Der Egerer Bahnhof – eine Besonderheit

Edith Bergler, Bayreuth

 

Eger erlebte wirtschaftlich ungefähr ab 1860 eine Aufwärtsentwicklung und eine Zunahme seiner Bevölkerung. Die Einwohnerzahl der rein deutschen Stadt stieg vom Jahr 1850 von 11.161 Bewohnern auf 26.631 inclusive 133 tschechischer Militärangehöriger im Jahr 1910.

An diesem Aufschwung hatte der Anschluß Egers an die Bahnverbindungen im Deutschen Reich entscheidenden Anteil, weil das damals österreichische Eger so aus der von Wien weit entfernten Grenzlage heraustreten konnte.

Bis zur Einbeziehung Egers in das Eisenbahnnetz mußte die Stadt zu den bereits im Königreich Bayern und in Böhmen bestehenden Eisenbahnstrecken Postverbindungen aufrecht erhalten.

Hervorzuheben ist, daß der Anschluß Egers an das Eisenbahnnetz nicht von Böhmen aus, sondern von Bayern und Sachsen her erfolgte und auf Initiative weitblickender Persönlichkeiten aus Eger betrieben wurde. Diese Tatsache kennzeichnet die historische Entwicklung dieses Grenzgebiets und die Wirtschaftsstruktur der Stadt in der zweiten Hälfte des 19. Jahrhunderts.
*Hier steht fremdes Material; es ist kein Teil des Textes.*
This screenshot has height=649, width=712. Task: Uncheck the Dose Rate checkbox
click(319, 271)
Der Egerer Hauptbahnhof entstand zwischen 1863 und 1865.

Er wurde von Ostbahn-Direktions-Architekt von Hügel aus München konzipierte und auf Kosten der kgl. bayerischen Bahnbauverwaltung errichtet.

Laut Vincenz Prökl gehörte das Bahnhof-Hauptgebäude zu den schönsten und größten Deutschlands und kostete 1,5 Millionen Gulden. Im Aufnahmegebäude (173,5 m lang), licht und bequem eingerichtet, befanden sich im Parterre drei Postlokalitäten für die Bahnverwaltung, drei große Wartesäle und ein Restaurationssaal; im 1. und 2. Stock lagen 80 Wohnräume.
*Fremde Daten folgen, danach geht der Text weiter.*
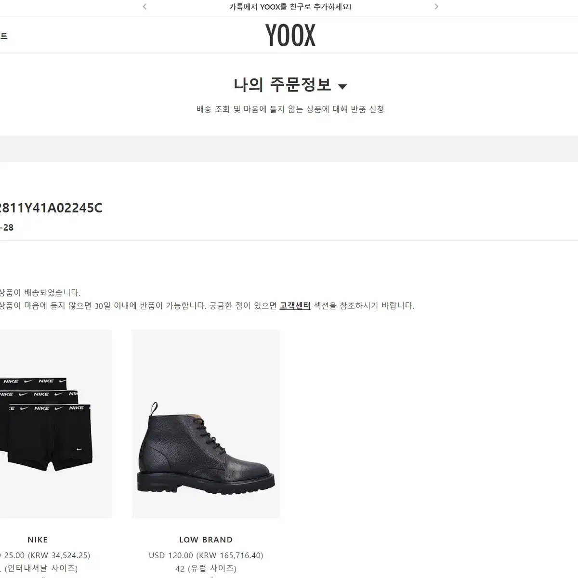578x578 pixels.
Task: Click the return request subtitle text
Action: coord(290,109)
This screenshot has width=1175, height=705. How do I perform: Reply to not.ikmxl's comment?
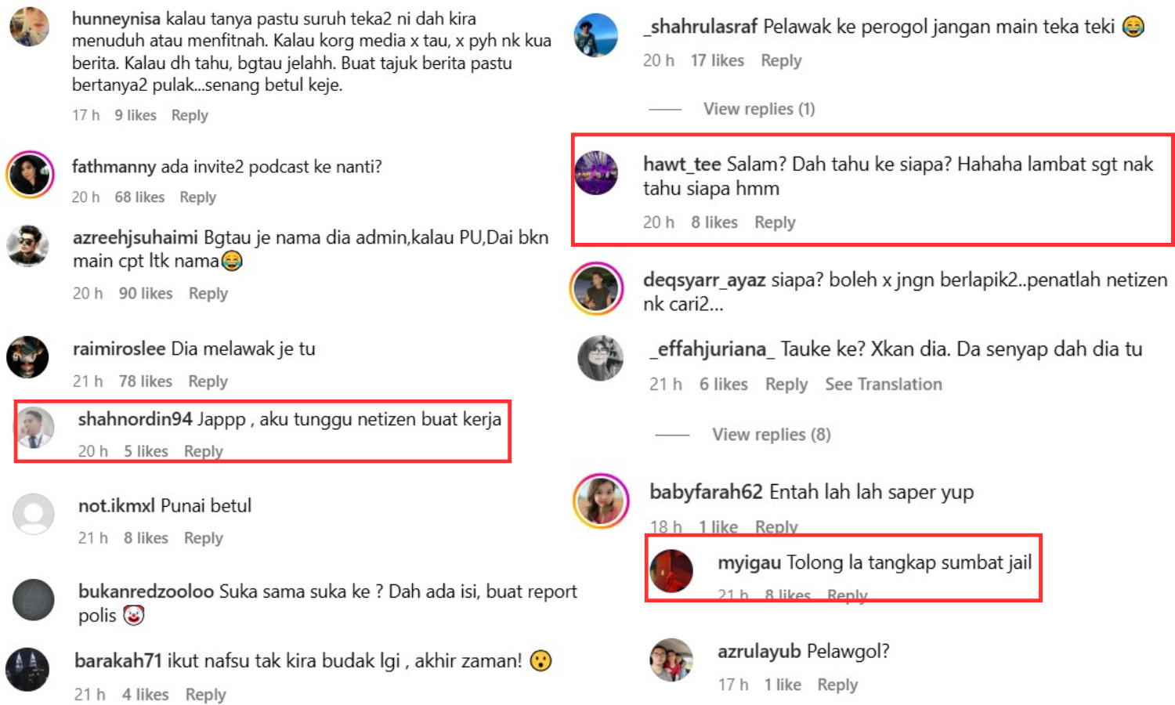coord(204,538)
Die Bahnhofsfläche betrug 220.406 Quadratmeter, die von 11 Hauptgleisen (Länge 22 630 m) durchschnitten wurden. Außerdem waren dort fünf große und drei kleinere Drehscheiben sowie zwei Schiebebühnen eingerichtet.

Das Wasser für die große Zahl an Lokomotiven wurde aus der Eger entnommen, gefiltert und mittels eines Pumpwerks, das in der Nähe des Viadukts stand, in das Bahnhofsgelände geleitet.

Auch in Franzensbad (heute Františkovy Lázně Haslau (heute Hazlov) und Asch (heute Aš) baute die kgl. bay. Bahnbauverwaltung Bahnhöfe. Der Bahnhof in Voitersreuth (heute Vojtanov) entstand auf Kosten der kgl. sächsischen Eisenbahnverwaltung.

 

Die Bahnlinien, die Eger zum Eisenbahnknotenpunkt machten

Diese Bahnlinie verband Eger mit Sachsen.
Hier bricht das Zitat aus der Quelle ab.